‘Ele caiu em si mesmo’

‘Ele caiu em si mesmo’, Jornal O São Paulo

Depois de ter levado uma “vida desenfreada” em um “lugar distante”, desejando sem sucesso se saciar com o alimento de porcos, o filho pródigo finalmente retornou a casa (cf. Lc 15). Segundo Jesus, essa decisão foi possível apenas quando ele “caiu em si” (Lc 15,17). 

A conversão a Deus e a santificação cotidiana somente acontecem quando nos confrontamos com quem realmente somos. Não se trata de ser autocentrados e fechados ao exterior, mas de olhar com serenidade a nossa alma, nossa vida, identidade, história, pecados, fracassos, defeitos e qualidades. Precisamos “cair em nós mesmos”: eliminar os personagens que inventamos; abrir mão dos planos que não correspondem aos de Deus; vencer o orgulho ferido; e ver que longe do Senhor não temos salvação. Confrontar-se com a verdade sobre si é um passo necessário para poder falar de verdade com Deus e dizer sinceramente: “Pai”. 

Esse “cair em si mesmo” tem algo de difícil e mesmo humilhante. Todavia, é o único modo de se chegar à paz e à alegria de filhos de Deus. Ao contemplar sem máscaras nossa insuficiência, devemos chorar de gratidão, não de desespero! Trata-se de chorar não simplesmente porque nossos pecados nos envergonham ou porque tememos perder o paraíso e receber o inferno. Os filhos de Deus se arrependem principalmente porque reconhecem sua dignidade: sabem de Quem vieram, para Quem irão! 

Não somos escravos, que obedecem ao Senhor apenas por serem obrigados; não somos mercenários, que trabalham e combatem somente em função da recompensa; não somos egoístas, que querem ser bons como quem se admira num espelho. Somos filhos! Não à toa, a primeira coisa que o filho pródigo pensou em dizer ao retornar foi “Pai…”. Sem confiança e gratidão de filhos, como é difícil se arrepender sinceramente! 
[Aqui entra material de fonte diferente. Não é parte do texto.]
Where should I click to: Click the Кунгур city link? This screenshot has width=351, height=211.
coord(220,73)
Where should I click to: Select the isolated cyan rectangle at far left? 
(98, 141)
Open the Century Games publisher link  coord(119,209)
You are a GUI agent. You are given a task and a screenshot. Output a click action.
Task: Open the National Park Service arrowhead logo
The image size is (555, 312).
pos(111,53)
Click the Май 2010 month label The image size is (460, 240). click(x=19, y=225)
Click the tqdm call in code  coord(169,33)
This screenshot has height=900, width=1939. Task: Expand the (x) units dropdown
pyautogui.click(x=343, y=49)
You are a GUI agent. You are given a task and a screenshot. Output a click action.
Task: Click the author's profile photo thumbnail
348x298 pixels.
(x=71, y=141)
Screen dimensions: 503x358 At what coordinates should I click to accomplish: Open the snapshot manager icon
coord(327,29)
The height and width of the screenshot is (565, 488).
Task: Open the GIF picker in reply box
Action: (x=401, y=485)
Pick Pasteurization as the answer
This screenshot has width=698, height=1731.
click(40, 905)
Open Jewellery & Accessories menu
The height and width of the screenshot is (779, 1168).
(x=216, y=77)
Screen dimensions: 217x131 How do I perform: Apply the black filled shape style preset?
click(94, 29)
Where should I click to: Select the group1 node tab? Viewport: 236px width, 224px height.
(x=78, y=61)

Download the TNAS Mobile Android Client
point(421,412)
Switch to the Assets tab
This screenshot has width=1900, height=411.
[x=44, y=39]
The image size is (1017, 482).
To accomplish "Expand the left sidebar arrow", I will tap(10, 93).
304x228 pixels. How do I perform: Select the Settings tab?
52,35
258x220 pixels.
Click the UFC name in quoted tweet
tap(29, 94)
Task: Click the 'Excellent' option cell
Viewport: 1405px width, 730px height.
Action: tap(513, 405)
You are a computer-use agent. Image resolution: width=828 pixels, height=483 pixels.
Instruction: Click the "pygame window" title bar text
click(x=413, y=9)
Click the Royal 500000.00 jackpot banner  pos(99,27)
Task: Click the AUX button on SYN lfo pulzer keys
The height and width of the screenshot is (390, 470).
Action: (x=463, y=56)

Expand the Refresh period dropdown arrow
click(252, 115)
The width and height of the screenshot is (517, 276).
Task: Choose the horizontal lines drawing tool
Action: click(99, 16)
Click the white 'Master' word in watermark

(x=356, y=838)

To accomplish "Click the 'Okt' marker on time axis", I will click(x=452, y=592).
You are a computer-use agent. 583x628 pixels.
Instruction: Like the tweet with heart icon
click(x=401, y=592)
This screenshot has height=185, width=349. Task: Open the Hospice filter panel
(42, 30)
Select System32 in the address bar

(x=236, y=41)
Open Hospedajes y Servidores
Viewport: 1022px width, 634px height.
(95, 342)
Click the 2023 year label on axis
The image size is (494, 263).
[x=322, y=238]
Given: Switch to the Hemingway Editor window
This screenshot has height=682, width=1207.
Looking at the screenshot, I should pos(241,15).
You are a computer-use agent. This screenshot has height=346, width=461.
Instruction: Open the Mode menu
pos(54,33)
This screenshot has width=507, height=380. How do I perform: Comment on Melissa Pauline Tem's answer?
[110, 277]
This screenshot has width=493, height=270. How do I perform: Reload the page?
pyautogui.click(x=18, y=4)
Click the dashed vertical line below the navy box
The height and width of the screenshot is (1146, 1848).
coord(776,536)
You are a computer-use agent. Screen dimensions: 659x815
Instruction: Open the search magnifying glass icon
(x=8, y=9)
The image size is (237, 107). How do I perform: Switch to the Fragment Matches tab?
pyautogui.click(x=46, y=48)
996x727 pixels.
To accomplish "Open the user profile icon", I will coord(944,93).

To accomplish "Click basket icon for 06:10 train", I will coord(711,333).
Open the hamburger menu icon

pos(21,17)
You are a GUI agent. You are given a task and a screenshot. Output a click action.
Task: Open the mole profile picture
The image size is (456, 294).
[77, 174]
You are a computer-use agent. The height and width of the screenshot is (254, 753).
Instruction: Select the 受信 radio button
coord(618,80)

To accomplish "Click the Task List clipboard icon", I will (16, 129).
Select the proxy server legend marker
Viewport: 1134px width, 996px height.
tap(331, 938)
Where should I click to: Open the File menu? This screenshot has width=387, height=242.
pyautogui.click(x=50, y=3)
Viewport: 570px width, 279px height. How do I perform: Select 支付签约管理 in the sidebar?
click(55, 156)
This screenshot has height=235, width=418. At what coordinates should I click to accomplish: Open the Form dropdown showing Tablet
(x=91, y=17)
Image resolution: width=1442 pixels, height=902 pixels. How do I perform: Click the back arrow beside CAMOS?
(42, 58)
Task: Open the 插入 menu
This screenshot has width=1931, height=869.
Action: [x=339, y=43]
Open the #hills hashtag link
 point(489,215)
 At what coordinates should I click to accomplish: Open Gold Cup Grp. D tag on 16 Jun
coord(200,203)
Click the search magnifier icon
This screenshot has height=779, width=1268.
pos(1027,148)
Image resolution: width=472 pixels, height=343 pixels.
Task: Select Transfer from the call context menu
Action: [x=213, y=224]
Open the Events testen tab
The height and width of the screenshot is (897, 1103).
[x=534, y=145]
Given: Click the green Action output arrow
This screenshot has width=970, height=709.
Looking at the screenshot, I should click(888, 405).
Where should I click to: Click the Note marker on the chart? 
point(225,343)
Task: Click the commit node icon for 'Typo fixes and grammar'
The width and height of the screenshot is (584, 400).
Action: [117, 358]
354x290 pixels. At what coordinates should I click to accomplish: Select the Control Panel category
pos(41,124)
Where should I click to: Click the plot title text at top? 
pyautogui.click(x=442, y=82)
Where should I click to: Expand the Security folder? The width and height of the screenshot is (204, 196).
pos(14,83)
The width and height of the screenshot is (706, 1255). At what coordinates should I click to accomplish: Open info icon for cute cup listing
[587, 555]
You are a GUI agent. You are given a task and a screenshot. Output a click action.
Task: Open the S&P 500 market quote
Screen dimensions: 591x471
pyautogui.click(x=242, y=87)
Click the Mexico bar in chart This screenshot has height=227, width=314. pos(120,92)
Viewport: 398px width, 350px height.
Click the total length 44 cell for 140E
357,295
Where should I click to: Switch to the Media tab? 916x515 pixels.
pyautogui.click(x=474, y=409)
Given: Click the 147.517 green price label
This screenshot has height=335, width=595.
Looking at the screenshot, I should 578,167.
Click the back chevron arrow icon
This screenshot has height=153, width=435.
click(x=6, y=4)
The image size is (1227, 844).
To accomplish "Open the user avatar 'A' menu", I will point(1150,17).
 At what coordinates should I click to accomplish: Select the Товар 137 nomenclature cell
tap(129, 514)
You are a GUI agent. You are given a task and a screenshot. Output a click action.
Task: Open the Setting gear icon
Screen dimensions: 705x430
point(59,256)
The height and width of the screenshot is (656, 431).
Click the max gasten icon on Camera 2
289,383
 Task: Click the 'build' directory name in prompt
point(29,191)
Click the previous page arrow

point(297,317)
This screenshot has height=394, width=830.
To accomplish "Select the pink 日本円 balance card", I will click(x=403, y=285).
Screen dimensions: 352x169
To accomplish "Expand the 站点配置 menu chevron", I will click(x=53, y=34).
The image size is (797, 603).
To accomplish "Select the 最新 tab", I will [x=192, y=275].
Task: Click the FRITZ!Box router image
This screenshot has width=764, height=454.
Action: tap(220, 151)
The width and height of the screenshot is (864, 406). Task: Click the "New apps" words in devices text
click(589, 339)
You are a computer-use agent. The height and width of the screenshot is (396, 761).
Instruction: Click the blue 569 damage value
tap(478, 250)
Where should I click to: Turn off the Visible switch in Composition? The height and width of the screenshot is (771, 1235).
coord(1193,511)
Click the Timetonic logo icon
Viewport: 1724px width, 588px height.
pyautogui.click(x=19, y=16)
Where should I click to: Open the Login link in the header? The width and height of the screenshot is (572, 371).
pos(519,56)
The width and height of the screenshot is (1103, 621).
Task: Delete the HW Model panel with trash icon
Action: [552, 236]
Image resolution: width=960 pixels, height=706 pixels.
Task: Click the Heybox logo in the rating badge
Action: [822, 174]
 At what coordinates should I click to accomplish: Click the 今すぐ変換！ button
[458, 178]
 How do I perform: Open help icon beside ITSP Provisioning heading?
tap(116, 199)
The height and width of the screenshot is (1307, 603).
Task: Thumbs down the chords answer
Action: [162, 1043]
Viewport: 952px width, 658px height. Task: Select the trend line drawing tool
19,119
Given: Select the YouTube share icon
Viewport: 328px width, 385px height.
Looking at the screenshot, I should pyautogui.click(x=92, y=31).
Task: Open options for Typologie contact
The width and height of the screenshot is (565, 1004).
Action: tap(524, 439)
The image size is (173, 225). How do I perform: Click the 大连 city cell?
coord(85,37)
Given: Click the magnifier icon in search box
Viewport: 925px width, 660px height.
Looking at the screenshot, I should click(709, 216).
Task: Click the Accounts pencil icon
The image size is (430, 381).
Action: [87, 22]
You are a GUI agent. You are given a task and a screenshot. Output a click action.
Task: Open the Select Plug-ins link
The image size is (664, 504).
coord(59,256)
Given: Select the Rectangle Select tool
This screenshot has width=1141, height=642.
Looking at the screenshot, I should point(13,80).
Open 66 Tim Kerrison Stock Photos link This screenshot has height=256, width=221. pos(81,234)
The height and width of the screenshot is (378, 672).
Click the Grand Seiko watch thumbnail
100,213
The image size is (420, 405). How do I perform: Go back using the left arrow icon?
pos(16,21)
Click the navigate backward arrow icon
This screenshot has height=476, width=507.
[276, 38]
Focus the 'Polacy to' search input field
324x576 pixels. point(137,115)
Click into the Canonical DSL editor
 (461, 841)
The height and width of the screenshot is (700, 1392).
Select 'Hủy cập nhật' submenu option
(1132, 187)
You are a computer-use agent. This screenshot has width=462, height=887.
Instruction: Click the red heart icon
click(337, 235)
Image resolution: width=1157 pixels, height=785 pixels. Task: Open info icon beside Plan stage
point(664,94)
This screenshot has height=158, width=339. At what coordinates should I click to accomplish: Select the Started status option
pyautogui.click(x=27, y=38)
Talvez na primeira conversão (ou mesmo hoje), como o filho da parábola, estávamos “ainda distantes”, quando o Senhor veio e manifestou o seu amor e a sua escolha. É chegada, porém, a hora de “cairmos em nós mesmos”, mais profundamente reconhecendo que o Senhor habita em nossa alma em graça! Se queremos realmente viver com Ele, é preciso parar de pensar só no material, no “urgente”, no sensível, e nos comprometer a entrar no “quarto interior”, explorando o mundo riquíssimo que é a presença de Deus em nós. 

Este foi o caminho de Santo Agostinho. Após uma vida de pecado e confusão, finalmente se converteu quando entrou em seu íntimo e buscou o Senhor pela oração. Escreveria mais tarde: “Tarde te amei, ó beleza tão antiga e tão nova, tarde te amei! Eis que estavas dentro e eu, fora. E fora te procurava e lançava-me nada belo ante a beleza que tu criaste. Estavas comigo e eu não estava contigo. Seguravam-me longe de ti as coisas, as quais não existiriam se não existissem em ti. Chamaste, clamaste e rompeste minha surdez, brilhaste, resplandeceste e afugentaste minha cegueira” (“Confissões”). Que Nosso Senhor nos faça “cair em nós mesmos”!